Canopy – Sequences

Sequences

A sequence is just what is sounds like: one or more nodes, listed one after the other, separated by at least one whitespace character. A sequence matches the input if the input contains matches for each of the sequence’s nodes, in order.

For example, here’s a grammar that matches an optional word followed by two more required words:

hamlet.peg

grammar Hamlet
  root  <-  "not "? "to be"

The sequence here is formed of two nodes: "not "? and "to be". Here’s the resulting parses of the possible inputs:

require('./hamlet').parse('to be')
   == { text: 'to be',
        offset: 0,
        elements: [
          { text: '', offset: 0, elements: [] },
          { text: 'to be', offset: 0, elements: [] }
        ] }

require('./hamlet').parse('not to be')
   == { text: 'not to be',
        offset: 0,
        elements: [
          { text: 'not ', offset: 0, elements: [] },
          { text: 'to be', offset: 4, elements: [] }
        ] }

require('./hamlet').parse('or not to be')
SyntaxError: Line 1: expected one of:

    - "not " from Hamlet::root
    - "to be" from Hamlet::root

     1 | or not to be
         ^

Labelled nodes

Sequences have a special property: their child nodes can be labelled. You can explicitly add a label to any item within a sequence, and cross-references are implicitly labelled with the name of the reference. For example, take the following example that matches documents that look like {'abc' => 123}:

hash.peg

grammar Hash
  object  <-  "{" string " => " number:[0-9]+ "}"
  string  <-  "'" [^']* "'"

The object rule is a sequence containing five children:

"{"
string
" => "
number:[0-9]+
"}"

The string node is a reference to another rule, and number:[0-9]+ is a labelled expression that matches one or more digits. These two children create labelled nodes in the output:

let tree = require('./hash').parse("{'foo' => 36}")

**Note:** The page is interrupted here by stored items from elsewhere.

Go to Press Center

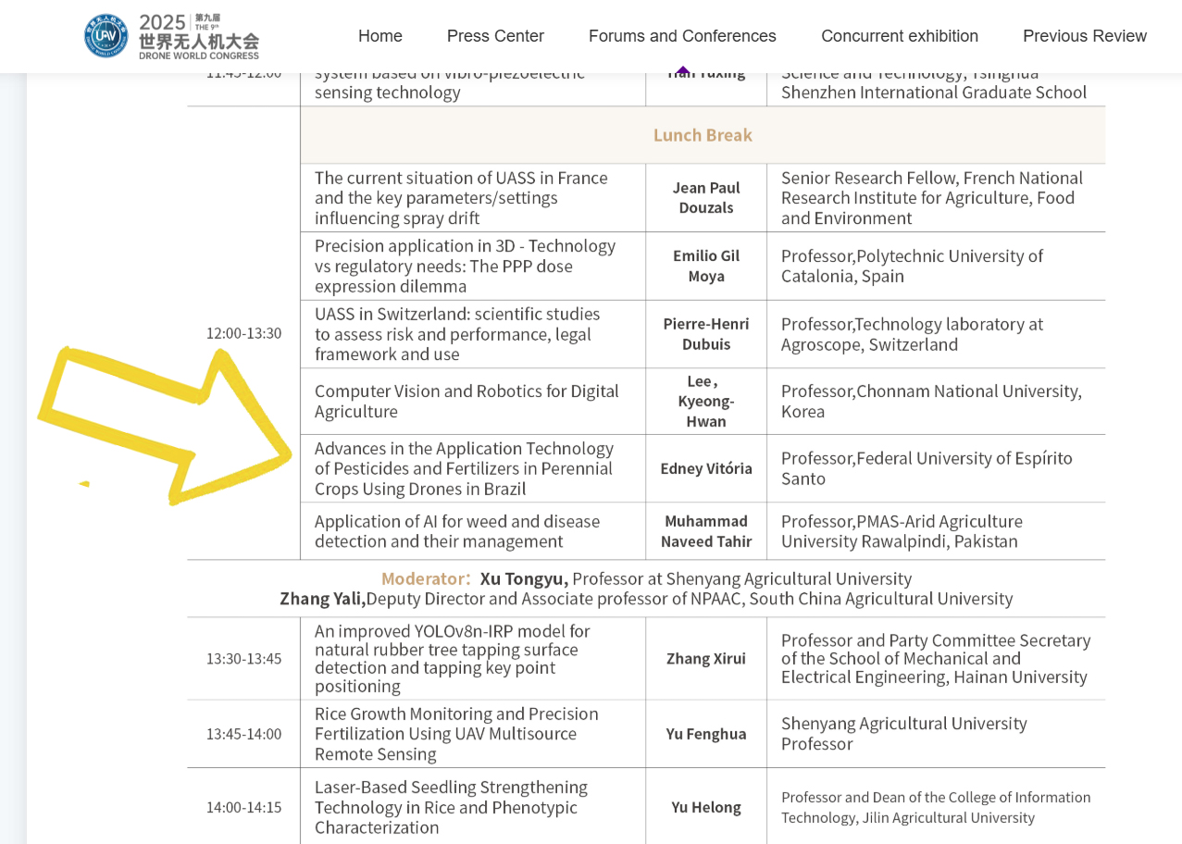(x=495, y=36)
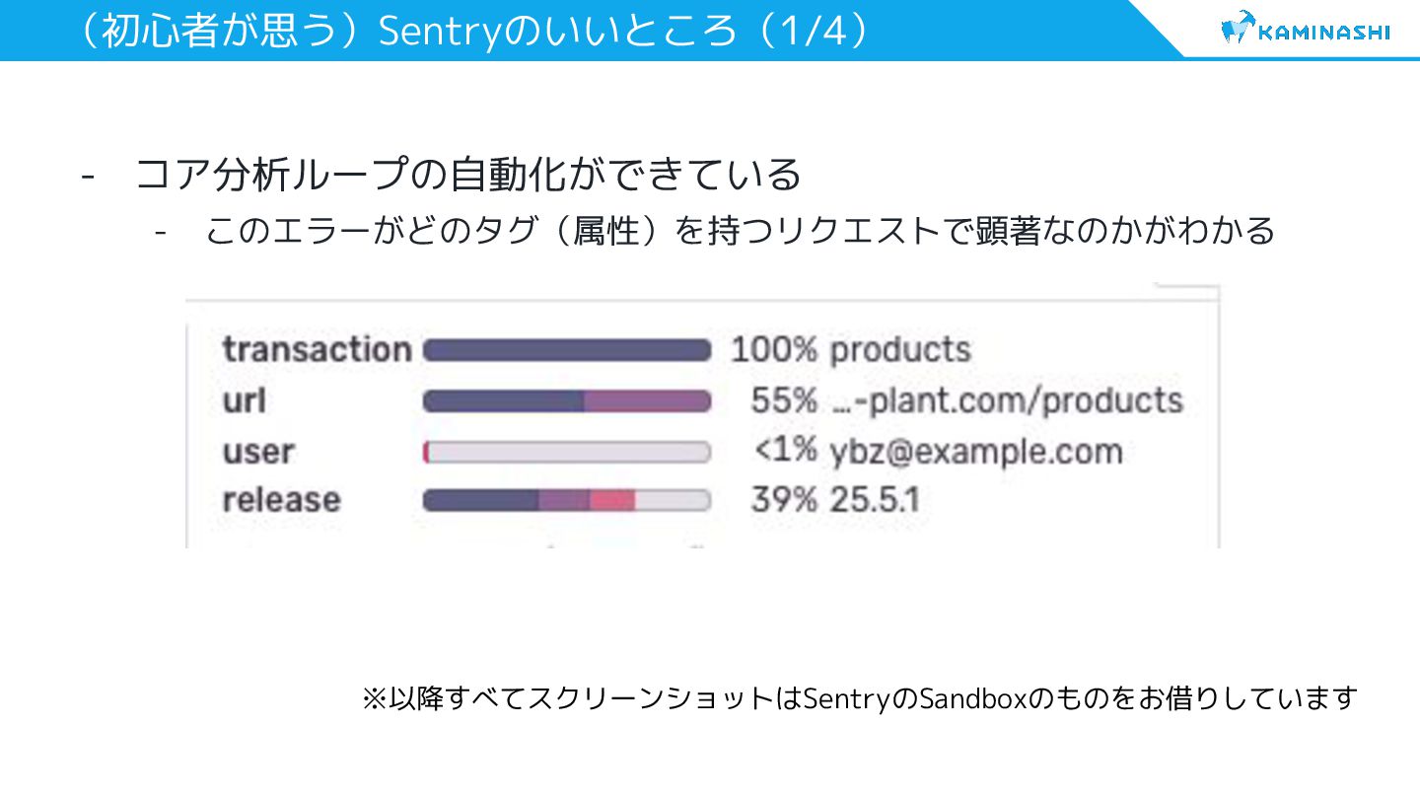Click the Sentry Sandbox footnote text
1420x799 pixels.
click(860, 698)
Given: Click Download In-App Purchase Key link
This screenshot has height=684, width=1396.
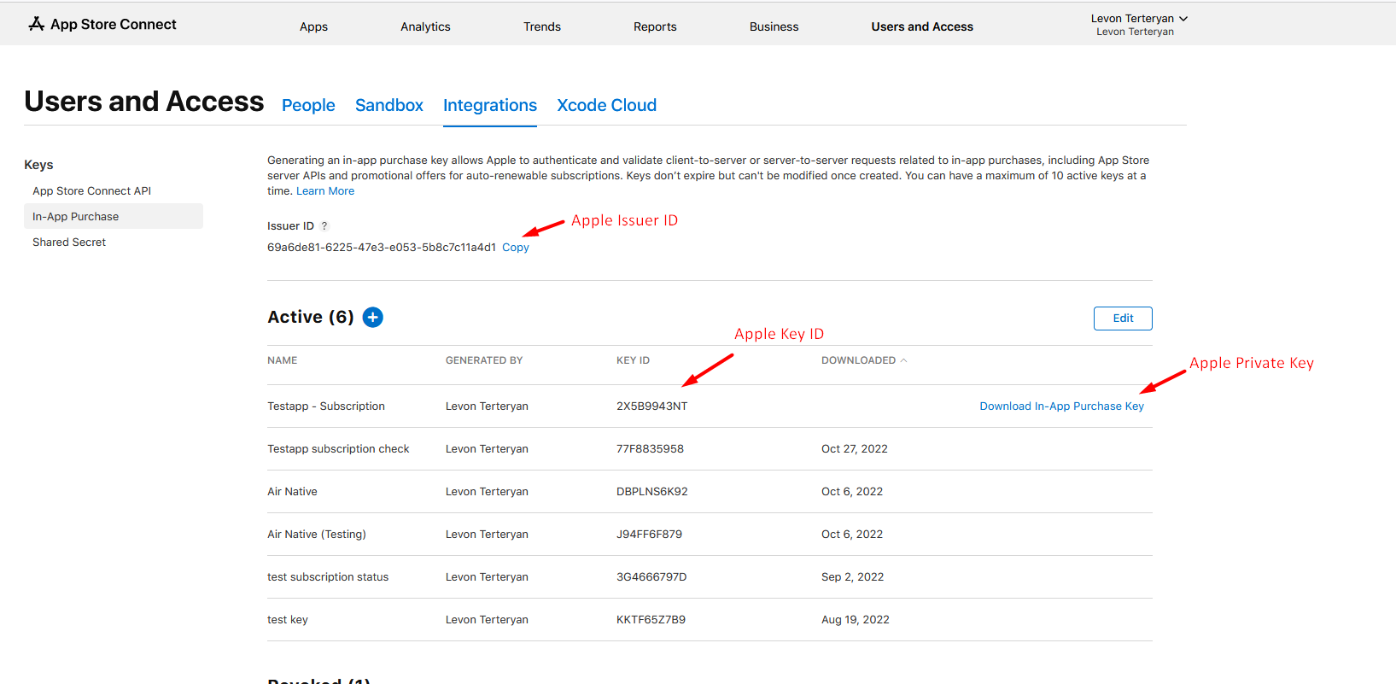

   == { text: "{'foo' => 36}",
        offset: 0,
        elements: [
          { text: '{', offset: 0, elements: [] },
          { text: "'foo'", offset: 1, elements: [...] },
          { text: ' => ', offset: 6, elements: [] },
          { text: '36', offset: 10, elements: [...] },
          { text: '}', offset: 12, elements: [] }
        ],
        string: { text: "'foo'", offset: 1, elements: [...] },
        number: { text: '36', offset: 10, elements: [...] } }

tree.string.text
   == "'foo'"

tree.number.text
   == "36"

Here we see that tree.string is the same as tree.elements[1], and tree.number is the same as tree.elements[3]. These labels make it much easier to navigate the tree, and reduce the amount you need to change your code if elements are added or removed from a sequence.

Muting

To make it more convenient to work with parse trees, we can label expressions in the grammar as muted, meaning they won’t generate nodes in the output. For example, in the grammar above, the "{", " => " and "}" items don’t contain meaningful information and we can mute them by placing a @ symbol before them.

hash.peg

grammar Hash
  object  <-  @"{" string @" => " number:[0-9]+ @"}"
  string  <-  "'" [^']* "'"

Now, the nodes for those elements will be excluded from the parse tree.

require('./hash').parse("{'foo' => 36}")

   == { text: "{'foo' => 36}",
        offset: 0,
        elements: [
          { text: "'foo'", offset: 1, elements: [...] },
          { text: '36', offset: 10, elements: [...] }
        ],
        string: { text: "'foo'", offset: 1, elements: [...] },
        number: { text: '36', offset: 10, elements: [...] } }

Muted items are also excluded from the elements array that is passed to tree-building functions.